- _Zu erledigende Aufgaben_
1: Beantworte zum Text über Zeit in verteilten Systemen:
(a) Was ist der Bezugspunkt der Atomzeitsekunde?
(b) Wer ermittelt die TAI und in welcher Stadt?
(c) Ab welchem Jahr wird die Schaltsekunde voraussichtlich abgeschafft?
2: Gib aus dem Text über Zeit in verteilten Systemen den Abschnitt wortgleich wieder, der mit den Worten beginnt, die "TAI (Temps Atomique" enthalten, und mit "Clock Synchronisation, 1989)" endet.

- _Dokumenttext_
+ + +
Die folgenden Konzepte sind für die Entwicklung verteilter Systeme von zentraler Bedeutung und sind in vielen aktuellen Middlewareprodukten umgesetzt.

Zeit in verteilten Systemen

Von der Bedeutung der Zeit in verteilten Systemen

Unterscheidung von realer und logischer Zeit.

Die logische Zeit ermöglicht es uns, eine wohldefinierte Reihenfolge zwischen Ereignissen (vgl. happened before Relation) zu bestimmen.

Reale Zeit

Sonnensekunde:

bezieht sich auf die Zeitspanne zwischen aufeinanderfolgenden Sonnenhöchstständen.

Atomzeitsekunde:

Bezugspunkt ist die Schwingungsdauer eines Cäsium-133-Atoms.

TAI (Temps Atomique International): Durchschnittszeit der Atomuhren von über 60 Instituten weltweit (z. B. Braunschweig), ermittelt vom BIH (Bureau International de l’Heure) in Paris

UTC (Universal Coordinated Time):

Basiert auf TAI; aktuell ist noch das Einfügen gelegentlicher Schaltsekunden zur Anpassung an den Sonnentag erforderlich. Ab 2035 wird die Schaltsekunde voraussichtlich abgeschafft.

Computeruhrzeit

Uhrensynchronisation nach Christian

(Probabilistic Clock Synchronisation, 1989)

Network Time Protocol (NTP, RFC 5905)

Aktualisierung der Zeit eines NTP Servers erfolgt aber nur wenn der anfragende Server einen höheren Stratumwert hat (d. h. potentiell unpräziser ist) als der angefragte Server. Der anfragende Server erhält danach den Stratumwert des abgefragten Servers \(+1\).

Zeit: Berechung der Round-Trip-Time und der Zeitdifferenz/des Gangunterschieds

Origin \(T_1\)
+ + +
- _Verfügbare Daten_

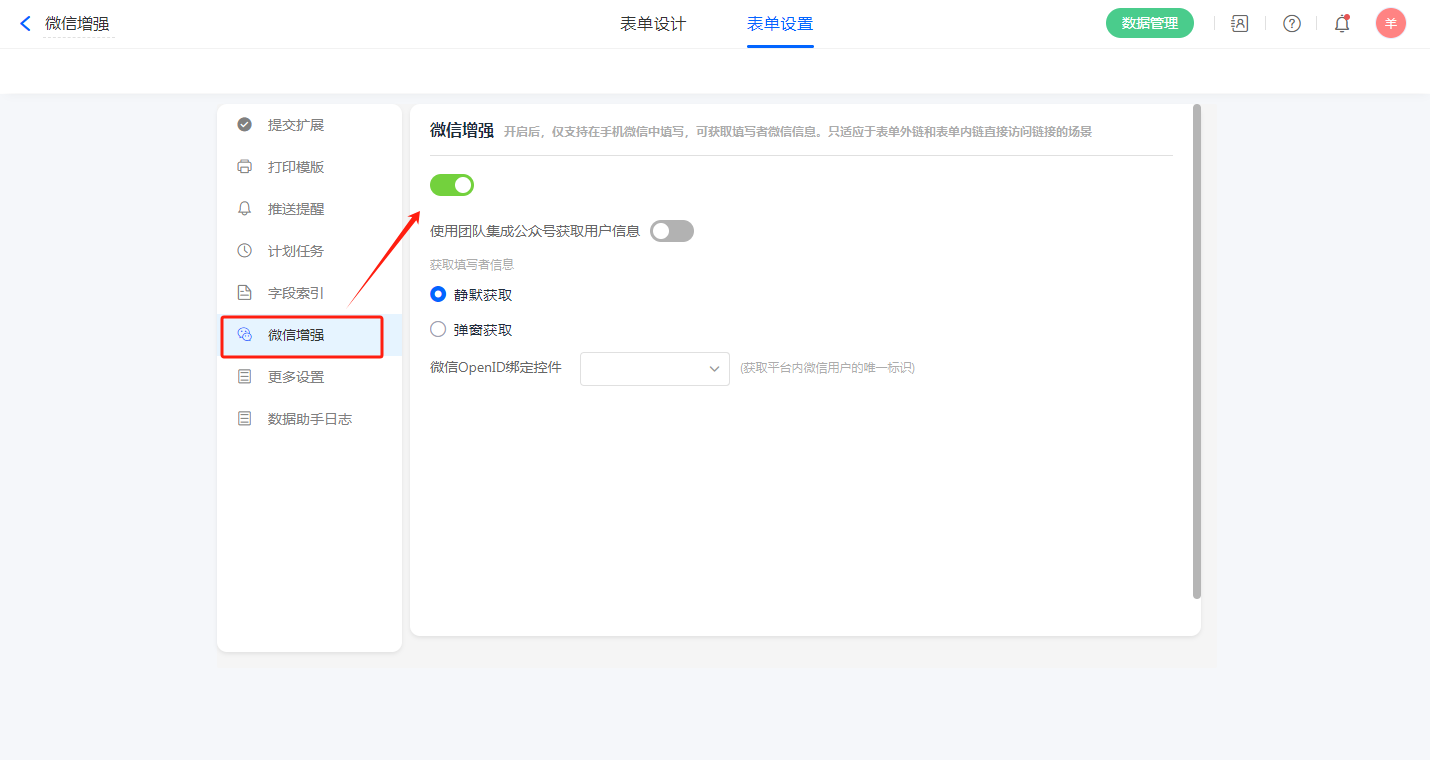Image resolution: width=1430 pixels, height=760 pixels.
Task: Switch to the 表单设置 tab
Action: click(x=780, y=24)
+ + +
- _Antworten_
1:
(a) Die Schwingungsdauer eines Cäsium-133-Atoms.
(b) Das BIH (Bureau International de l’Heure) in Paris.
(c) Ab 2035.

2:
TAI (Temps Atomique International): Durchschnittszeit der Atomuhren von über 60 Instituten weltweit (z. B. Braunschweig), ermittelt vom BIH (Bureau International de l’Heure) in Paris

UTC (Universal Coordinated Time):

Basiert auf TAI; aktuell ist noch das Einfügen gelegentlicher Schaltsekunden zur Anpassung an den Sonnentag erforderlich. Ab 2035 wird die Schaltsekunde voraussichtlich abgeschafft.

Computeruhrzeit

Uhrensynchronisation nach Christian

(Probabilistic Clock Synchronisation, 1989)